ある大手不動産会社の関係者は「物流施設の開発でも、半導体不足が響いてキュービクル(高圧受電設備)の納期が大幅に遅れることが分かり、関係者が非常に焦ったケースがあった。最終的には関係者が奔走してどうにか間に合わせたが、キュービクルが遅れれば大量の電力を必要とするロボットなど自動化設備の導入計画にも狂いが生じてくる」と語る。
建設業界の苦境が供給にブレーキも
さらに、もう1つの大きな懸念材料が、建設業界の「2024年問題」だ。2024年問題と言えば、最近は物流業界のトラックドライバーの長時間労働規制強化が取り上げられることが多い。しかし、建設業界も政府の働き方改革の一環で、時間外労働の上限規制が5年間の猶予期間を経て24年4月に強化される。
トラックドライバーと同様、建設業も長時間労働と高齢化、人手不足が懸念されている。厚生労働省の毎月勤労統計調査によれば、建設業の年間実労働時間が22年は1986時間で、全産業平均(1718時間)より268時間長かった。総務省調査では就業者数のうち55歳以上が占める割合は22年が35.9%と右肩上がりの一方、29歳以下は11.7%で横ばいが続く。圧倒的に若い人材が足りていない。

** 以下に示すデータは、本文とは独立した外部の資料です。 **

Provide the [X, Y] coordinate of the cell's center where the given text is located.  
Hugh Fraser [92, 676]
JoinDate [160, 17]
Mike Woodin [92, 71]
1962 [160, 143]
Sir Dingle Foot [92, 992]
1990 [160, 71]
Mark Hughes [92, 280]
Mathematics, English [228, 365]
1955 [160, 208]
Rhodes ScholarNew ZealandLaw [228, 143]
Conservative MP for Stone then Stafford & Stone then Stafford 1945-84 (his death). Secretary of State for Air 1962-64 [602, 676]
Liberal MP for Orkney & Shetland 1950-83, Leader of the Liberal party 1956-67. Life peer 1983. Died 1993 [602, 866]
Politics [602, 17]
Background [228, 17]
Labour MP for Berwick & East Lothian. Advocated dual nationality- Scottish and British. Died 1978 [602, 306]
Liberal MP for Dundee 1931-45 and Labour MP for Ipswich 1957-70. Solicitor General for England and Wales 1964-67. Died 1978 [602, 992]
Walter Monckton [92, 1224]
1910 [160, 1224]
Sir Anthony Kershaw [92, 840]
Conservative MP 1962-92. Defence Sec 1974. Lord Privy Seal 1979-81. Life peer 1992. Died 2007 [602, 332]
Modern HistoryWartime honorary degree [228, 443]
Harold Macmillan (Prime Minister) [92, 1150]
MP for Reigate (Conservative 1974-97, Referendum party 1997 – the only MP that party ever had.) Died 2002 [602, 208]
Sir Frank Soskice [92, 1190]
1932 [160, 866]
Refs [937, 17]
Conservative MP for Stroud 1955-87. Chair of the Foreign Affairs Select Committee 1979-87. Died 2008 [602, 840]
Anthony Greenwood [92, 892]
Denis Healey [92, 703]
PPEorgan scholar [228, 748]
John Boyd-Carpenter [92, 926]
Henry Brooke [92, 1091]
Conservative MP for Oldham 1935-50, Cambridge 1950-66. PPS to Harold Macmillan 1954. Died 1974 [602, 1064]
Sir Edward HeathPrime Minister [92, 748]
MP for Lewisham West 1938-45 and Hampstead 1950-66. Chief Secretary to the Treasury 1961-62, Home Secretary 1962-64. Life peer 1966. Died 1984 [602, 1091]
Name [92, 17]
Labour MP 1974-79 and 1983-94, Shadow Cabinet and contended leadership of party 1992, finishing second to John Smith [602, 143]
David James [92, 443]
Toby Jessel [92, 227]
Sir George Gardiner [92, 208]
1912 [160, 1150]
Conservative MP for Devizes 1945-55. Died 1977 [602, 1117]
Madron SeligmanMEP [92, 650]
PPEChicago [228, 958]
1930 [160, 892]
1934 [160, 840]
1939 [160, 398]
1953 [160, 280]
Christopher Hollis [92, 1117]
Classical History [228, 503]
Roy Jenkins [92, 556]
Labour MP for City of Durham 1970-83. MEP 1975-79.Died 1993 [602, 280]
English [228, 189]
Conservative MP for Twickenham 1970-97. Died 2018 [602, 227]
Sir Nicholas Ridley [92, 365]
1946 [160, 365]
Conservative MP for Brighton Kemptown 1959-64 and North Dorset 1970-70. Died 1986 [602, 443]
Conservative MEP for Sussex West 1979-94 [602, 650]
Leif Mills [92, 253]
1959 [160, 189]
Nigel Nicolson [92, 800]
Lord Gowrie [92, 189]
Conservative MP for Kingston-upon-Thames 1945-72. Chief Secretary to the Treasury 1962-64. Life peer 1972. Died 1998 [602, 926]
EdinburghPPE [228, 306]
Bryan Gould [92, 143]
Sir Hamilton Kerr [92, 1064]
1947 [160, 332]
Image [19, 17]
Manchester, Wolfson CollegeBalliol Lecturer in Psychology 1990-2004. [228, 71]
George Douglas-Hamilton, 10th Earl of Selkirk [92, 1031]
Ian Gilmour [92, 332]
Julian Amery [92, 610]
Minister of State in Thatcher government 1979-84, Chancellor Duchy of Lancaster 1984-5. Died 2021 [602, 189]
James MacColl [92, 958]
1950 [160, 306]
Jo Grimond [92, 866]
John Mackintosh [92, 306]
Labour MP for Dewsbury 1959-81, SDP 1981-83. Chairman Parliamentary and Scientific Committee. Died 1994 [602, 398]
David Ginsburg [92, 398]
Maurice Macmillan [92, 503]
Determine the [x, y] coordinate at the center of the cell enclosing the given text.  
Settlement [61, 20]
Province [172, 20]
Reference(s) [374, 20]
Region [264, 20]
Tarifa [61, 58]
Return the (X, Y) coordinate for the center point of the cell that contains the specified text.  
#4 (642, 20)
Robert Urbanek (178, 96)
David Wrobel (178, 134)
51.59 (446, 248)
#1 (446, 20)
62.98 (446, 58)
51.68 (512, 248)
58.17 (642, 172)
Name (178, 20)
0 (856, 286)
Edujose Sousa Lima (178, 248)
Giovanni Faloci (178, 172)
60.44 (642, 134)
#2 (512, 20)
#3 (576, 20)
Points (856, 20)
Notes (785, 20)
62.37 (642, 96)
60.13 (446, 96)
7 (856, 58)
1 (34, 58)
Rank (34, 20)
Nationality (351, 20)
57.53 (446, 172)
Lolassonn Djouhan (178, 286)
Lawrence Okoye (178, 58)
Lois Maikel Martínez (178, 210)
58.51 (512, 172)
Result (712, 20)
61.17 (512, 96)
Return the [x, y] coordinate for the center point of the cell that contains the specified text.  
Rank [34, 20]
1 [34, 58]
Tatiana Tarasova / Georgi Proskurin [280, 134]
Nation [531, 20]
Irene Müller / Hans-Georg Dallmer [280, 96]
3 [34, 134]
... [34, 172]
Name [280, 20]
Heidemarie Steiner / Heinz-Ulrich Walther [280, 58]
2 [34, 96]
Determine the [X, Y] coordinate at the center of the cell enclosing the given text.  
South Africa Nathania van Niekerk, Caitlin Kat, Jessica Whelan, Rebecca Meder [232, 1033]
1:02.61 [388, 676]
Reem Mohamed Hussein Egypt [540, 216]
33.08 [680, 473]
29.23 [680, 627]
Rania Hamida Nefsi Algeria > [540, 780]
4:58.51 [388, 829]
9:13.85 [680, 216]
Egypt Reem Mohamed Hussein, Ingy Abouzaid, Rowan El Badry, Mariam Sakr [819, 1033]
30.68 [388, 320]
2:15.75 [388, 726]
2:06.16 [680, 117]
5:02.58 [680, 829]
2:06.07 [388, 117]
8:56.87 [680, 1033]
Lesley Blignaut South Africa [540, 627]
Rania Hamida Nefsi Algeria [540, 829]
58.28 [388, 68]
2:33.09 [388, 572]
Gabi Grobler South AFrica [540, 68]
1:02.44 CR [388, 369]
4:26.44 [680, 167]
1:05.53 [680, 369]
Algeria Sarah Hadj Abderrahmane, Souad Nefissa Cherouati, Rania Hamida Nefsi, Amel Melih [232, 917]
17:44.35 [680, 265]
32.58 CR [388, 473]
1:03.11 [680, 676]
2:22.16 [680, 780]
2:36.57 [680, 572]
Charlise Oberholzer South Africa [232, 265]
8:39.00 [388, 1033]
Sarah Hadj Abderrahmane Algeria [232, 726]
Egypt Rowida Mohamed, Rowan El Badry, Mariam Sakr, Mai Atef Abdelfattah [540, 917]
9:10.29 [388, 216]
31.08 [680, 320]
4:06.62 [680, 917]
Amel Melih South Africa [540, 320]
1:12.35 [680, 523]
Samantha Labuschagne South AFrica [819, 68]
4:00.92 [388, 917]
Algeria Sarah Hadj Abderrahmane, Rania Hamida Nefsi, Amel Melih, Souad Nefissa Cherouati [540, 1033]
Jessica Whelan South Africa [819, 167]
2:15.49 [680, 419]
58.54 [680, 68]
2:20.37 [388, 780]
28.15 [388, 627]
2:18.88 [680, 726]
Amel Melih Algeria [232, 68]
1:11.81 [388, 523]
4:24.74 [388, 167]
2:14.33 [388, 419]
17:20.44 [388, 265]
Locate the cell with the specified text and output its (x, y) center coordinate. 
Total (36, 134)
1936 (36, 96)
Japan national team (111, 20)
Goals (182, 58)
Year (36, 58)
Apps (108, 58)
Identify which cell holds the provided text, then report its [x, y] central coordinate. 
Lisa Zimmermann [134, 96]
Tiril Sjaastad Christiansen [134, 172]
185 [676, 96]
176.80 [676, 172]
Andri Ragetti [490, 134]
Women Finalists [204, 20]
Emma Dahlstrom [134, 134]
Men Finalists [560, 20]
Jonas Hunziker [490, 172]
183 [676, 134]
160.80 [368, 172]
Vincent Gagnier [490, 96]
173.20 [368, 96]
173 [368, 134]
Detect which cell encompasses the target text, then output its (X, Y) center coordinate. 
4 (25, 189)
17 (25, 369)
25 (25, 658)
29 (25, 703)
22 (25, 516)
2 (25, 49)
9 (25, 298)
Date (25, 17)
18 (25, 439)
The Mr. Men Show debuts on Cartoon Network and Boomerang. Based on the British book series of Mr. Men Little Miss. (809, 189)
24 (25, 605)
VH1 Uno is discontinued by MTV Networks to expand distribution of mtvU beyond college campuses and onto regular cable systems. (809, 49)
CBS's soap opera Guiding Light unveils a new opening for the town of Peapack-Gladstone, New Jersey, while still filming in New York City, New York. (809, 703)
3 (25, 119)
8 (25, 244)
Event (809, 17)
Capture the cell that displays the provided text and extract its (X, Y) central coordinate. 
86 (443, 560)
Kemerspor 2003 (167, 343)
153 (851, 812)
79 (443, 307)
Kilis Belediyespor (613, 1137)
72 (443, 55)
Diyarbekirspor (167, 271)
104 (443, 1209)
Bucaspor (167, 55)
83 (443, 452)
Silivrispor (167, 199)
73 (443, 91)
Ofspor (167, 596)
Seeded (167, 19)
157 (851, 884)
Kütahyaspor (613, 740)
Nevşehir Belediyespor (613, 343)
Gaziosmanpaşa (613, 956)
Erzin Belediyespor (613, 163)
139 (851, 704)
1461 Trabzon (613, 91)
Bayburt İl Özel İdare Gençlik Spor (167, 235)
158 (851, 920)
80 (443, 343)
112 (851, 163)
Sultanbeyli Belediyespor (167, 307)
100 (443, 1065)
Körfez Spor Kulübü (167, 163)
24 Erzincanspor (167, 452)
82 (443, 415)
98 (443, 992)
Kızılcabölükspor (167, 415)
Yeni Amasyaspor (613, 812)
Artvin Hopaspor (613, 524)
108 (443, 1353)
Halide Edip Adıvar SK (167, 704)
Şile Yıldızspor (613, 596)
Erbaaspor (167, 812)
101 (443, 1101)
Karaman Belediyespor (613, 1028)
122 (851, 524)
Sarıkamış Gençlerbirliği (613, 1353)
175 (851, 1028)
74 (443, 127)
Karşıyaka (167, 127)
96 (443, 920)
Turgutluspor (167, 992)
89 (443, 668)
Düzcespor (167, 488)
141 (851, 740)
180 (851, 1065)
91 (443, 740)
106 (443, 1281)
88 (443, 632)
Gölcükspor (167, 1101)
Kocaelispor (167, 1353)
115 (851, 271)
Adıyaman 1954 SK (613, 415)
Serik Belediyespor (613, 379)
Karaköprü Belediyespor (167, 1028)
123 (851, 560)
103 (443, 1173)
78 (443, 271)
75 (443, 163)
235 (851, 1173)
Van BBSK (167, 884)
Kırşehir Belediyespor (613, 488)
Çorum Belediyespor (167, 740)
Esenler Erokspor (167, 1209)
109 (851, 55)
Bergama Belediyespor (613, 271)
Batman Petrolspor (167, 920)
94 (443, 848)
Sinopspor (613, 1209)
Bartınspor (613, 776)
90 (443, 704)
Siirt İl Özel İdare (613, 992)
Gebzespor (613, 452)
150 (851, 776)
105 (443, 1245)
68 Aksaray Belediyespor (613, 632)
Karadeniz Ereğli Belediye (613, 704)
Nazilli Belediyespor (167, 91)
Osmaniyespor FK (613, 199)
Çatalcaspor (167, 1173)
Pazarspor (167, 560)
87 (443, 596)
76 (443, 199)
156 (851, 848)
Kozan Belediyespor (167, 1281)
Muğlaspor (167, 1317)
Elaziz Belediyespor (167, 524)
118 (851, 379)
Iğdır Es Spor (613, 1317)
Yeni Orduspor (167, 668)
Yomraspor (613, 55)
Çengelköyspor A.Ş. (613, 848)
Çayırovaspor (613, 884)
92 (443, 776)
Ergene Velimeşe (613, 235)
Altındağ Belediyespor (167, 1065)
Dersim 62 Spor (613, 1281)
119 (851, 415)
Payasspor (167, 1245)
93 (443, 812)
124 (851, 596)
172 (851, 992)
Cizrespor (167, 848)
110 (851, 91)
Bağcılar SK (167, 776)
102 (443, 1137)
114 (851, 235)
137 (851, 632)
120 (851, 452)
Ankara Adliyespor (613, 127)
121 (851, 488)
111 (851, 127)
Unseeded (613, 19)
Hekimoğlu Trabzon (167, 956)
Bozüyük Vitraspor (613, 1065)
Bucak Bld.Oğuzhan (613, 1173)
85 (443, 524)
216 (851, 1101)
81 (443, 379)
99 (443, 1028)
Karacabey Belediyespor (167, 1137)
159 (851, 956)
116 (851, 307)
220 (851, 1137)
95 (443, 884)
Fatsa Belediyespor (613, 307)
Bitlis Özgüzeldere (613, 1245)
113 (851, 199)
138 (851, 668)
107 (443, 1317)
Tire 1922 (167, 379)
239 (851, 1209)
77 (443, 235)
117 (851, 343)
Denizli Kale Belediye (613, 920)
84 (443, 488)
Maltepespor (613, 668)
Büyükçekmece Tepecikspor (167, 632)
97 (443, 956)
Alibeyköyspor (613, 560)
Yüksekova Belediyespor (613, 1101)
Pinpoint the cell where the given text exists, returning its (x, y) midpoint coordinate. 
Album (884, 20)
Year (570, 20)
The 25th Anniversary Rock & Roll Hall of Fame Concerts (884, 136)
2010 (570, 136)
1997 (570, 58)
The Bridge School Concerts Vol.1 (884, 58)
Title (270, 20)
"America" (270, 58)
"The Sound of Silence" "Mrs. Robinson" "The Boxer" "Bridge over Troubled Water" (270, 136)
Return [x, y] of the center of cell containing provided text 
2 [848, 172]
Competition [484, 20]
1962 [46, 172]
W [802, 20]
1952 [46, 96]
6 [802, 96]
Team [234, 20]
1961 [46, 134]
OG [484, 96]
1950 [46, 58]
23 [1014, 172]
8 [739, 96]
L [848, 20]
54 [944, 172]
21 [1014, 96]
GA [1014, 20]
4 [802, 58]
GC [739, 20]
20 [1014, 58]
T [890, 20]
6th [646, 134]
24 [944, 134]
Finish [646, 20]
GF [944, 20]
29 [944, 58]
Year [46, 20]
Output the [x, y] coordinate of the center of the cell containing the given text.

こうした窮状を踏まえ、24年4月以降は時間外労働が原則として最大で年間360時間、労使間で合意していても720時間と設定するなど、長時間労働の規制がより厳格化され、違反した企業には罰則が科せられる。政府には働き方改革を進めることで、建設業界の魅力を高め、人材が集まるようにしたい考えだ。9月には斉藤鉄夫国土交通相が日本建設業連合会など建設業界の4団体トップと会談し、賃金引上げや工期の適正化について、全ての関係者が連携して対応を強化していくことを再確認した。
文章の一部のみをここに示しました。